**** EXCERPTED PASSAGE

Global Media Go to War: Role of News and Entertainment Media during the 2003 Iraq War
Sweeney, Michael S., Journalism and Mass Communication Quarterly
Global Media Go To War: Role of News and Entertainment Media During the 2003 Iraq War. Ralph D. Berenger, ed. Spokane, WA: Marquette Books, 2004. 382 pp. $49.95 pbk.
Just as the pacification of Iraq has proved to be far more complicated than U.S. citizens were led to expect, so too the media coverage of the conflict fails to fit neatly into black-and-white descriptions.
Global Media Go To War presents the war in Iraq through the lenses of thirty essays and articles from academics and journalism professionals, as well as four editorials that provide a frame of activism. The thirty articles, edited by Ralph D. Berenger of The American University in Egypt, take a multidisciplinary approach on the assumption that a variety of spotlights illuminating the parts will best reveal the whole. Chapters include content analyses of news, frame analysis of propaganda, simple historical narratives about newcomers such as Al-Jazeera and blogs, and first-person accounts.
Like the reports filed by roughly six hundred embedded journalists in 2003, the essays provide sharp images of small slices of war. Still, one suspects that the complete picture will take months, if not years, to develop. The book aims to illuminate media effects on various audiences-Arab and Western citizens in particular-and obviously all of the evidence is not in yet. American and Iraqi elections loomed as this book went to press, and the final resolution of the domestic turmoil in Iraq still seemed far off. The final say on media effects must wait.

********

## SET OF TASKS
a. List every kind of chapter that the book review says the collection includes.
b. Render part of the rows below as a JSON list of strings, one string per line and no strings for blank lines. Start with the line containing "outlet socket symbol" and go on through the line containing "pos(716,960)", including both.

**** RECORDS SHOWN

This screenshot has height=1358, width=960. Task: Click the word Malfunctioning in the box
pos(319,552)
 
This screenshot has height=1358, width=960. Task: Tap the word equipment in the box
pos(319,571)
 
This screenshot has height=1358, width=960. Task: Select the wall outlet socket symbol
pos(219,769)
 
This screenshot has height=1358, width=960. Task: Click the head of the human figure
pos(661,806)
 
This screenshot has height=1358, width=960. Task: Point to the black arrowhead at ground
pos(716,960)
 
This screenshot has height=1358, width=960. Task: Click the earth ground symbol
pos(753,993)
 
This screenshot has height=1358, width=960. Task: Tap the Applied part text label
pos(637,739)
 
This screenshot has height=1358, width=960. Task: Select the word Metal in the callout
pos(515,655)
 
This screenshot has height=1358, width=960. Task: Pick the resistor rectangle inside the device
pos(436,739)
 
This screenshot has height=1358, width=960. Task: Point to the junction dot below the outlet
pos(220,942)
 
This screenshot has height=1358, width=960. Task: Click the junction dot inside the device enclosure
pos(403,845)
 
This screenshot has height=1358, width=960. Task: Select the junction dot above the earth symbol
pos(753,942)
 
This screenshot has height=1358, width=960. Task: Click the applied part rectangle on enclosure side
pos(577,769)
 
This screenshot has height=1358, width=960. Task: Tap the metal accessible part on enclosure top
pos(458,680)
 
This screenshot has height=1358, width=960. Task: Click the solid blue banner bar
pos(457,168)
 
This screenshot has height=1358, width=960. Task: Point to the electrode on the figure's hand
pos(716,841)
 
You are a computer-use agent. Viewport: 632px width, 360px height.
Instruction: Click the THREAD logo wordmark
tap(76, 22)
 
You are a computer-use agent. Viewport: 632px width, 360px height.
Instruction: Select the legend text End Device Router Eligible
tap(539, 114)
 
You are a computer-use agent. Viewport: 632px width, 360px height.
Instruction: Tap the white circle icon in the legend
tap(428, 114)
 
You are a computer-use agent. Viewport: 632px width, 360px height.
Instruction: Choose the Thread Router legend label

********

## EXPECTED ANSWERS
a.
- Content analyses of news
- Frame analysis of propaganda
- Simple historical narratives about newcomers such as Al-Jazeera and blogs
- First-person accounts

b.
[
  "This screenshot has height=1358, width=960. Task: Select the wall outlet socket symbol",
  "pos(219,769)",
  "This screenshot has height=1358, width=960. Task: Click the head of the human figure",
  "pos(661,806)",
  "This screenshot has height=1358, width=960. Task: Point to the black arrowhead at ground",
  "pos(716,960)"
]